In 1959, while observing the annual Week of Prayer for Christian Unity in a church outside of Rome, the newly elected Pope John XXIII recorded that "out of the blue" he decided to call an Ecumenical Council, the first since 1871. Blessed Pope John XXIII's ecumenical inspiration may have come "out of the blue" literally, as a result of the prayers that had arisen from organized Anglican, Protestant, Orthodox and Catholic communities during the fifty years before his decision.
As a result of prayer and the work of the Ecumenical Council, Blessed Pope John's successor Pope Paul VI promulgated a Decree on Ecumenism on November 21, 1964, thus fulfilling one of the chief concerns of the Second Vatican Council. That Decree states, "Many Christian communions … proclaim themselves to be disciples of the Lord, but their convictions and their paths diverge, as though Christ Himself were divided. (cf. I Cor. 1:13). Without doubt, this discord openly contradicts the will of Christ, provides a stumbling block to the world, and inflicts damage on the most holy cause of proclaiming the good news to every creature."

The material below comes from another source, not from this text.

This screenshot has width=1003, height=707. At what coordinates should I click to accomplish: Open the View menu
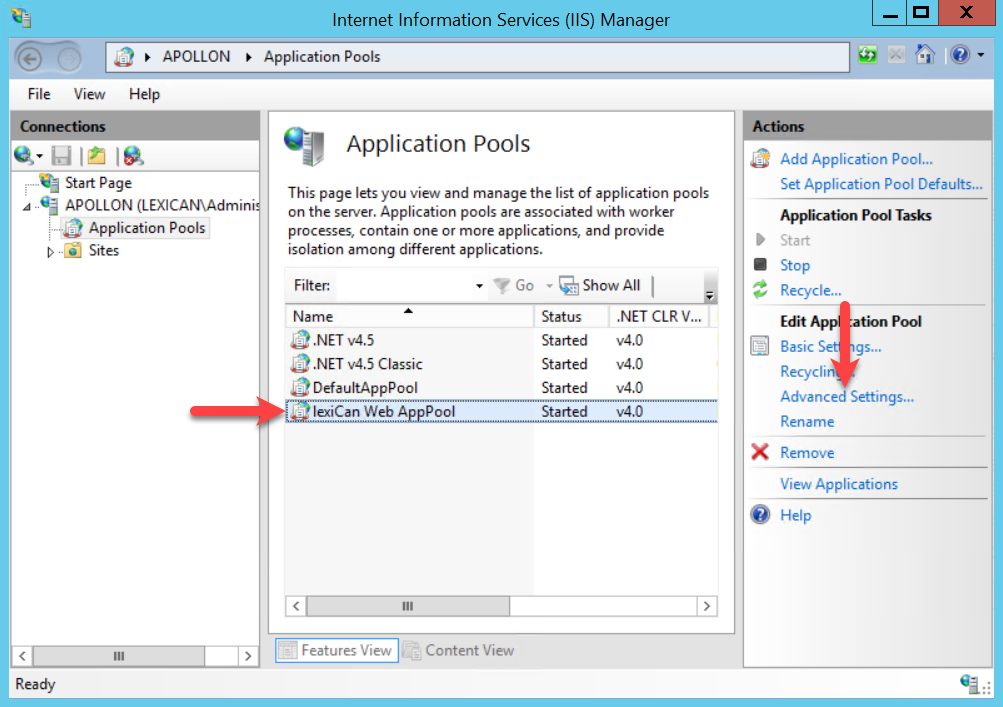(x=89, y=94)
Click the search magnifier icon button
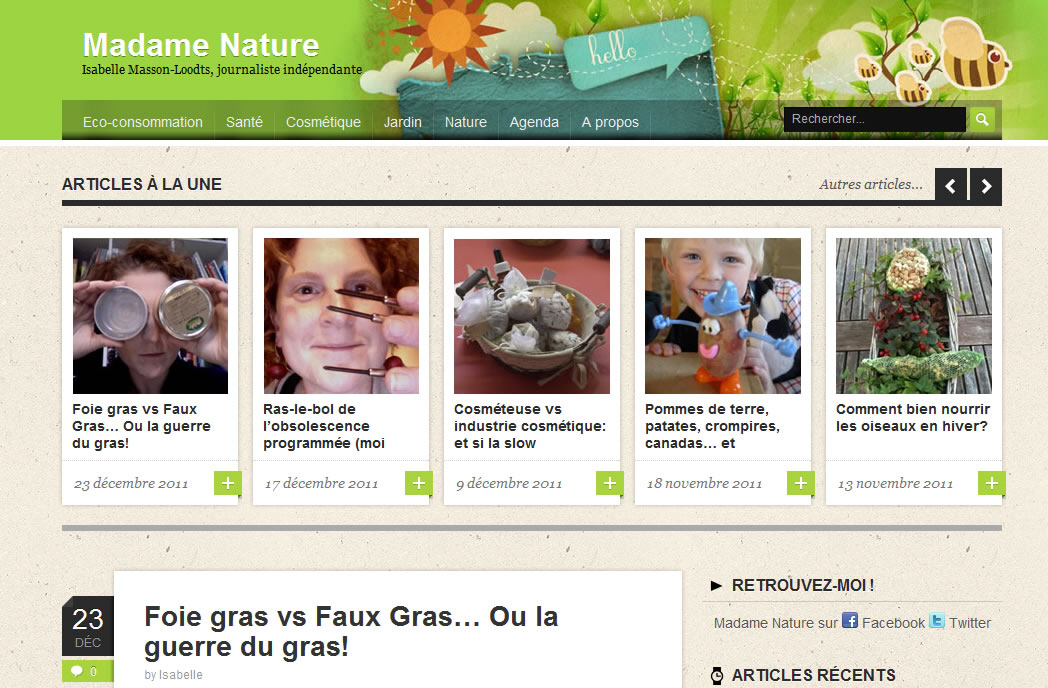The image size is (1048, 688). point(982,119)
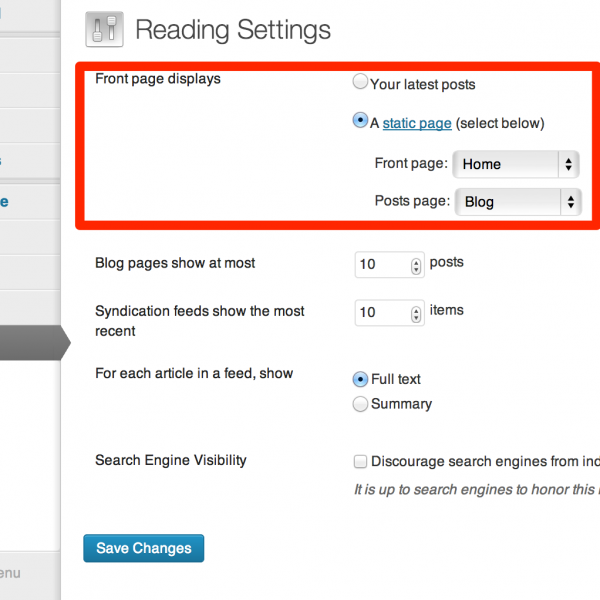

Thirty years later, Blessed Pope John Paul II, in his Encyclical, Ut Unum Sint: On Commitment to Ecumenism, wrote, "It is absolutely clear that ecumenism, the movement of promoting Christian unity, is not just some sort of 'appendix' which is added to the Church's traditional activity. Rather ecumenism is an organic part of Her life and work, and consequently must pervade all that She is and does; it must be like fruit borne by a healthy and flourishing tree which grows to its full stature."
In Benedict XVI's first written message as Pope, he determined, "...as a primary commitment, to work without sparing energies for the reconstitution of the full and visible unity of all the followers of Christ."